Para professores, a idade mínima será de 60 anos para homens e 57 anos para mulheres, com 25 anos de contribuição para todos.

Essas regras valerão para quem começar a trabalhar depois de aprovada a reforma. Para quem já está no mercado de trabalho, haverá regras de transição.

O prolongado debate na terça (6) no plenário adiou para esta quarta (7) a votação dos oito destaques que propõem a retirada de trechos da proposta. O presidente da Câmara, deputado Rodrigo Maia (DEM-RJ), disse que a votação em segundo turno termina nesta quarta.

“Com o resultado de ontem mostrou quase a mesma votação do primeiro turno, nós tínhamos alguns deputados fora de Brasília que estão chegando hoje, então acredito que nós estamos com uma base hoje aí de 375, 376 deputados para poder manter o texto principal da PEC”, afirmou.

A votação dos destaques começou no início da tarde. Dois apresentados pela oposição para alterar as regras para pensões por morte e o valor mínimo mensal de contribuição para o INSS já foram rejeitados.

Depois de concluída a votação na Câmara, a proposta seguirá para o Senado, onde terá uma tramitação mais curta.

A reforma será discutida por 30 dias na Comissão de Constituição e Justiça, período em que o relator, senador Tasso Jereissati, do PSDB, terá para apresentar o relatório.

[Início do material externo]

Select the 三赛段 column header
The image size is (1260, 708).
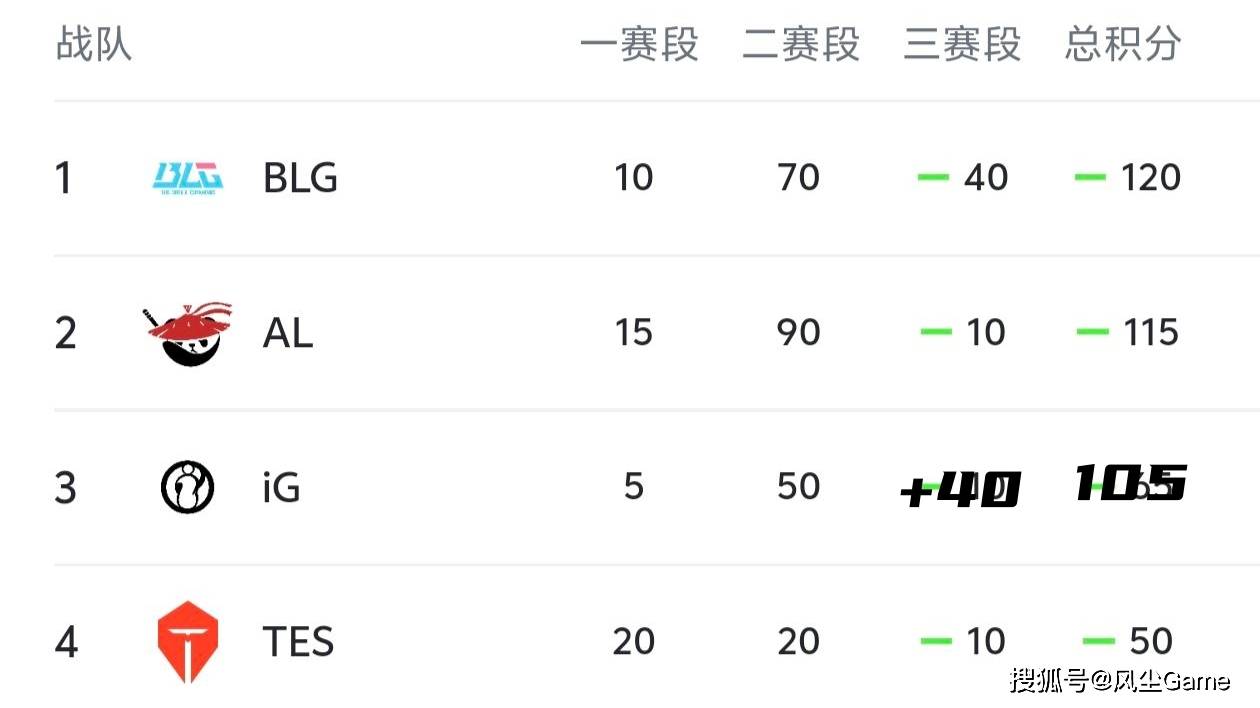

Se o relatório for aprovado na CCJ, será enviado para o plenário no Senado, onde terá de ser aprovado em dois turnos, com o apoio de, ao menos, 49 dos 81 senadores.

Os senadores devem apresentar uma PEC paralela, estendendo a reforma aos servidores públicos de estados e municípios, atendendo a pedidos de governadores e prefeitos.

Até o início da noite desta quarta, tinham sido rejeitados cinco dos oito destaques. A votação seguiu em um ritmo mais acelerado: uma hora, mais ou menos para cada destaque. Portanto, a expectativa era concluir a votação dos últimos três destaques até 23h, 00h, no máximo, rejeitando todas as mudanças e aprovando já o texto que veio do primeiro turno.

Nesta quinta (8), o texto da reforma deve seguir para o Senado, ser lido em plenário, e ficaria tudo pronto para iniciar o debate na Comissão de Constituição e Justiça. Nesta quarta, o ministro-chefe da Casa Civil, Onyx Lorenzoni, disse, depois de conversar com o presidente do Senado, Davi Alcolumbre, que a previsão é concluir toda a votação no Senado até o fim de setembro.